Target position entries:
---

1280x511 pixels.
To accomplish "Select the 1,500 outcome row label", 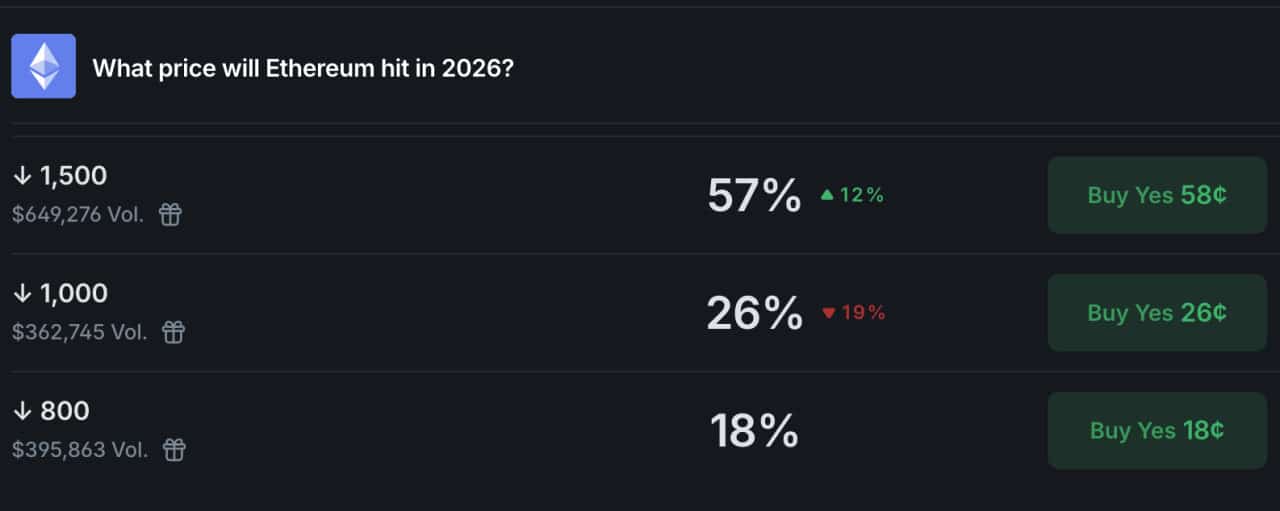I will 73,176.
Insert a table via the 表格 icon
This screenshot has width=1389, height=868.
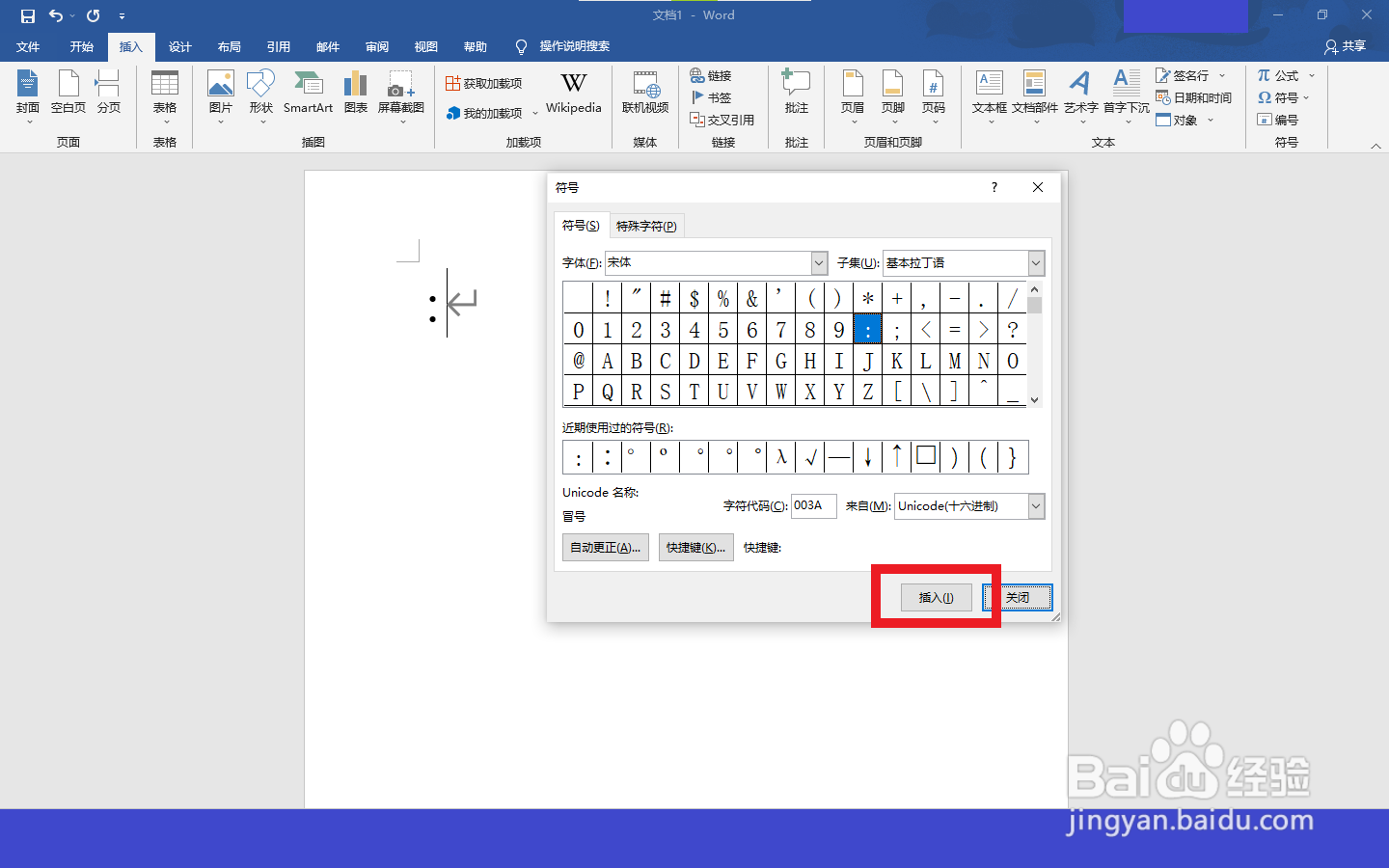coord(164,92)
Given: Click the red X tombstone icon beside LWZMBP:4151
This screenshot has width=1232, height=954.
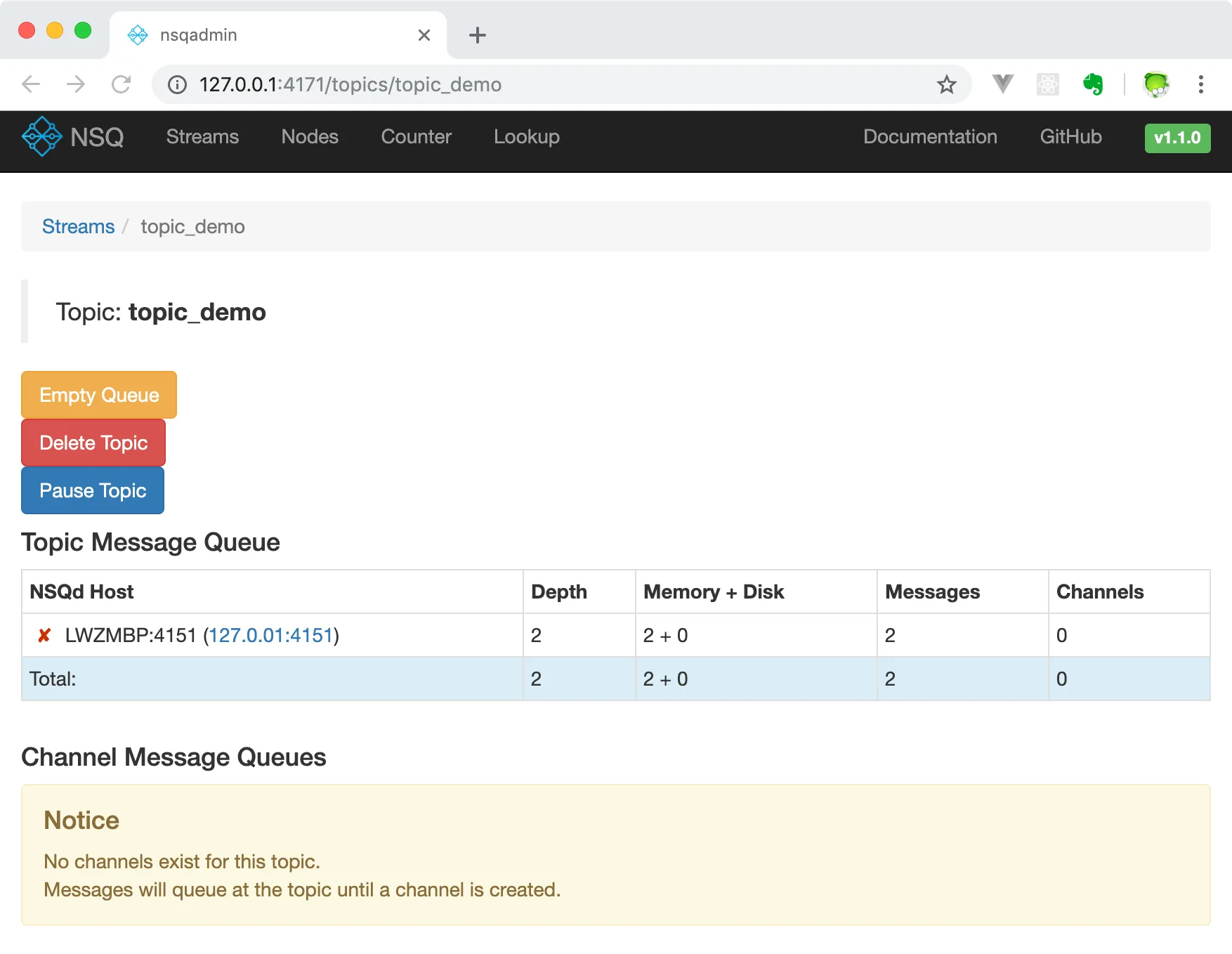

---

Task requirements:
Report how many lines in the entries above contain the string "height". Matching is case-sensitive, and the answer should be only the number.

Answer for this exercise:
2